-- Given exercise --
Copy the stretch of entries from the line containing "Viewport: 800px width, 412px" through the line containing "pyautogui.click(x=32, y=330)" verbatim.

═══

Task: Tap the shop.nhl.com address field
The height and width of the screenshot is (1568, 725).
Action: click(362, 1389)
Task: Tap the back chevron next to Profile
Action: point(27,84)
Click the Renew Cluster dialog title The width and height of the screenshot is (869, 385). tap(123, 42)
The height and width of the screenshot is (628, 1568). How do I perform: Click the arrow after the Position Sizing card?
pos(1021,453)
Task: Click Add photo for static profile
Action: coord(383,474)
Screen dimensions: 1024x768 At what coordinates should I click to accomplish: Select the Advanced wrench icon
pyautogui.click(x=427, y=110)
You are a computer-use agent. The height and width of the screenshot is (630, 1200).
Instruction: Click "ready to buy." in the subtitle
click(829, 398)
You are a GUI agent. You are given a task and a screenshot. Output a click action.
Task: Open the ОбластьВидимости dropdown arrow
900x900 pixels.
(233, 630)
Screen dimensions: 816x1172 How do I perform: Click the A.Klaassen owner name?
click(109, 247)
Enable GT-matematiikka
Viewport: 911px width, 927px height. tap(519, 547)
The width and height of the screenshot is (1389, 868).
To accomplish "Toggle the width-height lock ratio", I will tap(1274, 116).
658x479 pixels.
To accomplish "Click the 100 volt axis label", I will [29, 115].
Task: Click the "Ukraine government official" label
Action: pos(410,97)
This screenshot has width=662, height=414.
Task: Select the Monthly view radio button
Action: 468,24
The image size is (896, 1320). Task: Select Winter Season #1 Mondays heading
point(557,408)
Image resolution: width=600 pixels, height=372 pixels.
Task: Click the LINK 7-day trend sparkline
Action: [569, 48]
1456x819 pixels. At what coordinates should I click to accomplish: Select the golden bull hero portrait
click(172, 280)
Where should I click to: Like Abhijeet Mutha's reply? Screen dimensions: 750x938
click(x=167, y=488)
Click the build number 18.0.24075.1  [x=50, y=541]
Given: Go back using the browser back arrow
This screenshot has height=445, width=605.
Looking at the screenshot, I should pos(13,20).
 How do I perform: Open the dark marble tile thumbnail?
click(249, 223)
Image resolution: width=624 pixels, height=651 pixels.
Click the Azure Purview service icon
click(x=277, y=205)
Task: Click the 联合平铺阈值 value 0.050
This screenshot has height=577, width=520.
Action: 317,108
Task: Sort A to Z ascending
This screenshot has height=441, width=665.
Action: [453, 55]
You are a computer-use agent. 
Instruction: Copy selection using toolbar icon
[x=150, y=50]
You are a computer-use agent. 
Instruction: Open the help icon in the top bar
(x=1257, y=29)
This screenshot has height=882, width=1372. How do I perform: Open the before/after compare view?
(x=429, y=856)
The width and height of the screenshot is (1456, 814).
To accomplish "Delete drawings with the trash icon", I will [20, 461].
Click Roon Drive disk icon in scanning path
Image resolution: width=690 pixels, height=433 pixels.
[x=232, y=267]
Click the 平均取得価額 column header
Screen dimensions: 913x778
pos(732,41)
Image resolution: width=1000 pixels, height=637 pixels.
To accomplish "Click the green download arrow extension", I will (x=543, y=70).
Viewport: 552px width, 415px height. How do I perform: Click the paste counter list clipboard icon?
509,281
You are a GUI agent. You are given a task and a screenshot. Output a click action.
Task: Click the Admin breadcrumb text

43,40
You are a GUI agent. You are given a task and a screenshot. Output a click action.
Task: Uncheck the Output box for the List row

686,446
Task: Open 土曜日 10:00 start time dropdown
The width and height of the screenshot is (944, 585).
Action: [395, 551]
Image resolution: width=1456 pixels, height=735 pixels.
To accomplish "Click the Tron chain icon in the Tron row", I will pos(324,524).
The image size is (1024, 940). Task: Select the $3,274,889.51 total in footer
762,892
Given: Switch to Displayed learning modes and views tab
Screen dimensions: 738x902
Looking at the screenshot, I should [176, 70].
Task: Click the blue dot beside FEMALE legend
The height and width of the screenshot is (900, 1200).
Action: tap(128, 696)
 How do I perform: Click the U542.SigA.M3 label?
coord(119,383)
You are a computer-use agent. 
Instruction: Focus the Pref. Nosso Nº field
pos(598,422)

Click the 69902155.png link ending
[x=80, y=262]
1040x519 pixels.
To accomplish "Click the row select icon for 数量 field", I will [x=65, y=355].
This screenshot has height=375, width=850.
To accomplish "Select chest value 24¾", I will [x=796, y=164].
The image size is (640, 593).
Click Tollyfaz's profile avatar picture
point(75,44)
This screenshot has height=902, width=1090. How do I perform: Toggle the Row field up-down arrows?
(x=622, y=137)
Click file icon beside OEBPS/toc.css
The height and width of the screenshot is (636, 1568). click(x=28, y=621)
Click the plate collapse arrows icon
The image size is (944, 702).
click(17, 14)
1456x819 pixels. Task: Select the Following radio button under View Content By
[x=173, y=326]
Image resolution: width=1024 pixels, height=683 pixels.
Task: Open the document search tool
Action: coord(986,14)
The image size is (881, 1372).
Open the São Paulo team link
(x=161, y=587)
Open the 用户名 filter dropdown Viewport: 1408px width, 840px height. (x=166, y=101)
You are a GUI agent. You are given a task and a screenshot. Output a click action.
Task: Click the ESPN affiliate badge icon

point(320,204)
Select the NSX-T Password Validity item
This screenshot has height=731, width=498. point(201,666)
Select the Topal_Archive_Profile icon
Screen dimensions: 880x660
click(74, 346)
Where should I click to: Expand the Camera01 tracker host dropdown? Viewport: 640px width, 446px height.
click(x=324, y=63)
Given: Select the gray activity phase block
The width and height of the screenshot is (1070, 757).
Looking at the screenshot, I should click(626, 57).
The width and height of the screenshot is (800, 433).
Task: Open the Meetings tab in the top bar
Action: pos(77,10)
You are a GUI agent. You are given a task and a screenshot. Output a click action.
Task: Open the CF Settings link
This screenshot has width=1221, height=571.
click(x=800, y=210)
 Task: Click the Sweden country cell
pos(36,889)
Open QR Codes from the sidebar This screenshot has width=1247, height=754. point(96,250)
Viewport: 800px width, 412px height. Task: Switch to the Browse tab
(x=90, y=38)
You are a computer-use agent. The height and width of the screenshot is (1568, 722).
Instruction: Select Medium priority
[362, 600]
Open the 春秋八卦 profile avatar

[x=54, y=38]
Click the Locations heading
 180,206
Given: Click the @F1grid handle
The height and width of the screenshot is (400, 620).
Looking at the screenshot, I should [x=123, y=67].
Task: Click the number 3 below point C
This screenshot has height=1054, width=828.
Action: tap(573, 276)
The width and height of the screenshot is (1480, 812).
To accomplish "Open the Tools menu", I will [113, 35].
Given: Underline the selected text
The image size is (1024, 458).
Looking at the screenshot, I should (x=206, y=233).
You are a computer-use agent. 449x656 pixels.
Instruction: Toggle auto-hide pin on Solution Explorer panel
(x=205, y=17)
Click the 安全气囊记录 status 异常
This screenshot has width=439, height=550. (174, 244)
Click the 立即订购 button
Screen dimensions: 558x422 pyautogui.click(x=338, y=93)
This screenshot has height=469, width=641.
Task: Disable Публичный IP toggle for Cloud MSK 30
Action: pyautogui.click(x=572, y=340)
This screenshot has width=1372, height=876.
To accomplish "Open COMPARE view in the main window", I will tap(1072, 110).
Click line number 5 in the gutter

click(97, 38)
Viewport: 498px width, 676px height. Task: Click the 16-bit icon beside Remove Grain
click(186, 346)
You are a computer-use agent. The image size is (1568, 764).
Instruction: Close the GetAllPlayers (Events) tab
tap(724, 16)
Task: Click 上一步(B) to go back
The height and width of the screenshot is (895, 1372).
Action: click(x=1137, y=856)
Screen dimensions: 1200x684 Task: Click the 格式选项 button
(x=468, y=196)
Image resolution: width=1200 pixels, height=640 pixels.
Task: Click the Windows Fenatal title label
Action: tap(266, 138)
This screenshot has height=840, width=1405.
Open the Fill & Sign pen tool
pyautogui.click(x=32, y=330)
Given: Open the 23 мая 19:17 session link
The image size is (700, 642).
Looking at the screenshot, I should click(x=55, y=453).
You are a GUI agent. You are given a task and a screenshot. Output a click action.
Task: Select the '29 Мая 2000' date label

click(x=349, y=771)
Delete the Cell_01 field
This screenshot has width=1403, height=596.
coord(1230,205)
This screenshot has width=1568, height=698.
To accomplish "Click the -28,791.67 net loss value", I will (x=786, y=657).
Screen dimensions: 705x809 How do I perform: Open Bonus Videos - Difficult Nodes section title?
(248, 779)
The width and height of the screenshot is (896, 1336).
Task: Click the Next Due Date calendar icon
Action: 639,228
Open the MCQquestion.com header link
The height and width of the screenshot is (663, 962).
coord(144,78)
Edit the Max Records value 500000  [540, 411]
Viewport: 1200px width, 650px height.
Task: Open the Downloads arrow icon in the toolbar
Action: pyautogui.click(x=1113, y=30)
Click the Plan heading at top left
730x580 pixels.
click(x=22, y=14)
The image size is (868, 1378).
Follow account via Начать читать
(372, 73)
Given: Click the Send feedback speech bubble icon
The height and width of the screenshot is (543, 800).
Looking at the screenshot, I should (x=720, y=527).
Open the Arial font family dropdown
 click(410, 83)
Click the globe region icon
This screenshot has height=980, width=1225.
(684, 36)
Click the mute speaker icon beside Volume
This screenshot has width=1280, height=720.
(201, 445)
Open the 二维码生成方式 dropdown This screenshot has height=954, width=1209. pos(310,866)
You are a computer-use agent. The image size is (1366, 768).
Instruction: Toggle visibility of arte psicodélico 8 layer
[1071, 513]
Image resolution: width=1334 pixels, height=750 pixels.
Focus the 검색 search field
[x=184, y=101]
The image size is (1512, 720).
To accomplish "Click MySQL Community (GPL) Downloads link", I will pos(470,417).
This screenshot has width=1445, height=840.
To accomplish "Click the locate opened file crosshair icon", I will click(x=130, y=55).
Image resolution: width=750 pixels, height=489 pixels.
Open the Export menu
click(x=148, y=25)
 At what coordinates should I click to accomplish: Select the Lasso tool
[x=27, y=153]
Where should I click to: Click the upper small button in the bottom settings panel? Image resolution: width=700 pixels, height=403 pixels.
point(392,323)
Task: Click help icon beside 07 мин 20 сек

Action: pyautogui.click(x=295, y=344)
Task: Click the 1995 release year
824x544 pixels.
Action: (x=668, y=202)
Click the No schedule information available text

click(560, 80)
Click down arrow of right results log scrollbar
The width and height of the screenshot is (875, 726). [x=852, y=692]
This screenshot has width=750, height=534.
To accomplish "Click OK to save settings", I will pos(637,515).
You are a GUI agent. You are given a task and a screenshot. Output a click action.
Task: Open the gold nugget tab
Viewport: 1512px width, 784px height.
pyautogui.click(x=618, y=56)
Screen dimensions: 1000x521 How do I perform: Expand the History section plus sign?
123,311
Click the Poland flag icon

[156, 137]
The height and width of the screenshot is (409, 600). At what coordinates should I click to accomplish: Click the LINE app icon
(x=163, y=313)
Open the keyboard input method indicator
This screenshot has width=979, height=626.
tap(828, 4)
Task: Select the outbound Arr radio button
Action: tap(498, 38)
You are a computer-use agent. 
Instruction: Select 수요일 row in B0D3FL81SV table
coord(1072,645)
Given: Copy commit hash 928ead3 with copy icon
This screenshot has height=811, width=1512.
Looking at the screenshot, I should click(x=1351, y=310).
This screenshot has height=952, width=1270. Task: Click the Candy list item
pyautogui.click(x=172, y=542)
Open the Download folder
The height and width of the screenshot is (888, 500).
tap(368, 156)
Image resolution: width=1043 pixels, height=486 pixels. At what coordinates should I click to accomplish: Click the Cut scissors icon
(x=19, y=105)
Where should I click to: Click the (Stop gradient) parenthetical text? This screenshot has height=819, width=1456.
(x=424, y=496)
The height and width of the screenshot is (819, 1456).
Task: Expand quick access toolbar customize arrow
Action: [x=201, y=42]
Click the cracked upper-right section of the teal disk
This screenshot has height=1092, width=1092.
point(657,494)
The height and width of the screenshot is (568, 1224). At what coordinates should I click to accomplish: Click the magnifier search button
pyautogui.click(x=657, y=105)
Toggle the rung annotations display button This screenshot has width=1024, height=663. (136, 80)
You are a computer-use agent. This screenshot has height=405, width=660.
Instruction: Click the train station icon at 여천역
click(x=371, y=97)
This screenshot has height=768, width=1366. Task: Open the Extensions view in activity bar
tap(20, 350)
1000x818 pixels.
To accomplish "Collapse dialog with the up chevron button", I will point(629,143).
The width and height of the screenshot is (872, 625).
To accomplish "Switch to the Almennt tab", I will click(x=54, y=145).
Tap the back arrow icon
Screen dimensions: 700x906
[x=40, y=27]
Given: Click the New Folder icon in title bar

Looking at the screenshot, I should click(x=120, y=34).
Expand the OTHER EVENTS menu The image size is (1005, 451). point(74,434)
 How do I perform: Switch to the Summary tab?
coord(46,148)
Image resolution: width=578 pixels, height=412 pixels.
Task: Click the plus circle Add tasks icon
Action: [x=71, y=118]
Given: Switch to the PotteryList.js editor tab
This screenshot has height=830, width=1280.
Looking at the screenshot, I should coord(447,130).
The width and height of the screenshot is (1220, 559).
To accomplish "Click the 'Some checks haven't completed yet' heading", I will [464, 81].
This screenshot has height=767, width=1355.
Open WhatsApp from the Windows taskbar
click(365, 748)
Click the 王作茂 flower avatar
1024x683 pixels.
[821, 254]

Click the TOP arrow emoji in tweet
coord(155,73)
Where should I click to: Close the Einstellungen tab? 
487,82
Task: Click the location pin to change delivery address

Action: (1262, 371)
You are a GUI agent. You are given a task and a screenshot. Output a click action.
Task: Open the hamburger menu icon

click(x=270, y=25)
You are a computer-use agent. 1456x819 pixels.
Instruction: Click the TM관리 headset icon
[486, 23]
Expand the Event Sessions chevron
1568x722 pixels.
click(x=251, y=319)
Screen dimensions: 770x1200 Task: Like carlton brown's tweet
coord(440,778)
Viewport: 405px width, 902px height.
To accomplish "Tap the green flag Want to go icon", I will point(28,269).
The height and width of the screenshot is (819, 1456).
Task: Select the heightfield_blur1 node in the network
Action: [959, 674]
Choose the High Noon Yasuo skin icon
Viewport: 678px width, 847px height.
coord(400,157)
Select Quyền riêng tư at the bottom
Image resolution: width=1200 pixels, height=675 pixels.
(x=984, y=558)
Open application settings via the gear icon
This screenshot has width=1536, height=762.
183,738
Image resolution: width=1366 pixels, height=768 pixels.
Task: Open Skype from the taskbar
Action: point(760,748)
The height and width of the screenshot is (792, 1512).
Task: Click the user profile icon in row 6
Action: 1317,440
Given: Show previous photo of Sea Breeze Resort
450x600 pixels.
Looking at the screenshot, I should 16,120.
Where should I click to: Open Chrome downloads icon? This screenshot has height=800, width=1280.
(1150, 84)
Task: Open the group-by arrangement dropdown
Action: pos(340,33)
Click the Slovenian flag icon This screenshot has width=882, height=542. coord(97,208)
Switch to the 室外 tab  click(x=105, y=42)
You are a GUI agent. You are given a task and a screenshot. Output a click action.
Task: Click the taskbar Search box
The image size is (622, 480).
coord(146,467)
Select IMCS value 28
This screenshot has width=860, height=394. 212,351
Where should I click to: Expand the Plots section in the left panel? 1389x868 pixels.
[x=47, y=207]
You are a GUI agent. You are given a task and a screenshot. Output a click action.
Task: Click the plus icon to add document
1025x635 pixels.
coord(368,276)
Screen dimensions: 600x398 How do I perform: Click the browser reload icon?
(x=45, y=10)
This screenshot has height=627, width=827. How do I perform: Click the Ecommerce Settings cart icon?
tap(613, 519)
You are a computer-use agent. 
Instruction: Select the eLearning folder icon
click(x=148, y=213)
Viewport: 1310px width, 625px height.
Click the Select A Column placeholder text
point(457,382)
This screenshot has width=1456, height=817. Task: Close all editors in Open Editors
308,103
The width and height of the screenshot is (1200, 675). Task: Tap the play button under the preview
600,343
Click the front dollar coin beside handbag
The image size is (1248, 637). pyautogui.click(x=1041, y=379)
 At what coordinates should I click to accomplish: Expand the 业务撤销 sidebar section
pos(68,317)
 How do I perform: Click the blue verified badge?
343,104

═══

-- Complete output --
Viewport: 800px width, 412px height. Task: Switch to the Browse tab
(x=90, y=38)
You are a computer-use agent. The height and width of the screenshot is (1568, 722).
Instruction: Select Medium priority
[362, 600]
Open the 春秋八卦 profile avatar

[x=54, y=38]
Click the Locations heading
 180,206
Given: Click the @F1grid handle
The height and width of the screenshot is (400, 620).
Looking at the screenshot, I should [x=123, y=67].
Task: Click the number 3 below point C
This screenshot has height=1054, width=828.
Action: tap(573, 276)
The width and height of the screenshot is (1480, 812).
To accomplish "Open the Tools menu", I will [113, 35].
Given: Underline the selected text
The image size is (1024, 458).
Looking at the screenshot, I should (x=206, y=233).
You are a computer-use agent. 449x656 pixels.
Instruction: Toggle auto-hide pin on Solution Explorer panel
(x=205, y=17)
Click the 安全气囊记录 status 异常
This screenshot has width=439, height=550. (174, 244)
Click the 立即订购 button
Screen dimensions: 558x422 pyautogui.click(x=338, y=93)
This screenshot has height=469, width=641.
Task: Disable Публичный IP toggle for Cloud MSK 30
Action: pyautogui.click(x=572, y=340)
This screenshot has width=1372, height=876.
To accomplish "Open COMPARE view in the main window", I will tap(1072, 110).
Click line number 5 in the gutter

click(97, 38)
Viewport: 498px width, 676px height. Task: Click the 16-bit icon beside Remove Grain
click(186, 346)
You are a computer-use agent. The image size is (1568, 764).
Instruction: Close the GetAllPlayers (Events) tab
tap(724, 16)
Task: Click 上一步(B) to go back
The height and width of the screenshot is (895, 1372).
Action: click(x=1137, y=856)
Screen dimensions: 1200x684 Task: Click the 格式选项 button
(x=468, y=196)
Image resolution: width=1200 pixels, height=640 pixels.
Task: Click the Windows Fenatal title label
Action: tap(266, 138)
This screenshot has height=840, width=1405.
Open the Fill & Sign pen tool
pyautogui.click(x=32, y=330)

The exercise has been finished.